I thought I would take some time to look back over the last couple of weeks, and write down some things I’ve learned recently that might help with instruction. Here they are:

  1. I have learned that kindergarten students can take a challenge. I worked with a kinder teacher a couple of weeks ago at Colonial Hills and we asked a group of students to try their hand at using Microsoft Paint. The teacher selected a book on Tumblebooks, and set it to read aloud. We paused at critical points in the story, and asked some questions regarding the plot, and it seemed like the students enjoyed themselves. We then discussed the main features of Paint, and asked the students to use the program to paint pictures of the story’s main points. We were amazed at the ability displayed! An extension of this assignment (which we hope to accomplish soon) would be to import the students’ pictures into PowerPoint, and ask the students to discuss their pictures while the teacher types on their particular slide. We will end up with a nice summary of the story.

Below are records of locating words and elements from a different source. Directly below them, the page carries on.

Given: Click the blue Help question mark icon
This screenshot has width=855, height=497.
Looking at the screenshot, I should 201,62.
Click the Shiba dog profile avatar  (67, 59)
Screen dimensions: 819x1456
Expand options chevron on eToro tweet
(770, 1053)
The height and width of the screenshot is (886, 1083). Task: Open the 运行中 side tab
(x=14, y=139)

  2. I have learned that Weebly offers an incredibly easy way to make a free web site. Easy and free! Pretty cool. I helped a few teachers introduce this site to their students, and I helped another intern at Jackson open an education account and create accounts for his classes with the click of a button. Add painless to the list under easy and free! It is a snap to create a fully functioning web site in under 10 minutes. You can even make sites private with a teacher account. I have never known it to be so easy to make a web site.

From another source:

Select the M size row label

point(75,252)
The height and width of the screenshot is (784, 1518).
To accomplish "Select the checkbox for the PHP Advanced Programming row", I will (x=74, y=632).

  3. I have learned that Museum Box is a neat tool for presenting information like images, text, links, and sounds. A teacher at Castle Hills has embraced the software, and is using it to help her students chronicle their learning on the topic of weathering and erosion. What I really like about the site is that a free teacher account allows the students the ability to submit their work to the teacher rather than letting it go immediately live on the internet. The teacher gets to peruse the work prior to putting it on the web. They are able to review the work, edit it, make suggestions and send messages to the students, or submit it to the site for live viewing. This is a great resource.
  1. I have learned that a blinking cursor is a fabulous thing. I refer to the lovely relationship between the blinking cursor and alphasmarts and neos. Did you know that you could have your whole class typing information (notes about a nature walk, an essay, a solution to a math problem, etc.), each student having their own alpha smart or neo, and then, with the connection of one little cable and a blinking cursor on the screen, each student may send work quickly into your computer. All you need is a blinking cursor. Pretty awesome. Think about all the programs that have a blinking cursor…Word, PowerPoint, Publisher, Paint, Inspiration, Kidspiration. I have named six programs that are each loaded on district computers. I haven’t even mentioned interactive web sites. The opportunities are really amazing. Let me know if you are interested in learning more.
  2. I have learned that iPods and iPads are more than just sleek gadgets. There are some very helpful basic things that iDevices can do for you in the classroom. If you happen to have iTouches or iPads on your campus, you might want to think about checking them out for use with instruction. We are in the process of updating them with the new operating system, and with that update, we are placing on each device, an email account that allows the user to send (but not receive) email. The benefits of this function are great. Imagine your students using something like a whiteboard app and being able to send their work right to you when they are finished. Or maybe you would like to spend some time in class allowing your students to collaborate. There are many apps that would accomodate this.
  3. I have learned that SMART Notebook software is extremely versatile. If you have not spent much time scrolling through the resources available to you in SMART software, I encourage you to do so. There are keyword-searchable lessons waiting for you, interactive dice, clocks, timers, and stories, and so much more. I have seen how a SMART board or a slate can get students engaged. I hope you will give SMART a try.
  4. I have learned that there is still much to learn. I cannot emphasize how flooded my brain is right now with new concepts! I am finding it easier and easier to just accept that I cannot know it all, because today I know more than I did yesterday or last week. I appreciate all who have been so patient with me as I find my bearings in this new position. I hope that I can serve you as you serve your students, and I hope that you will take the challenge to make your classroom more interactive. Your students will thank you.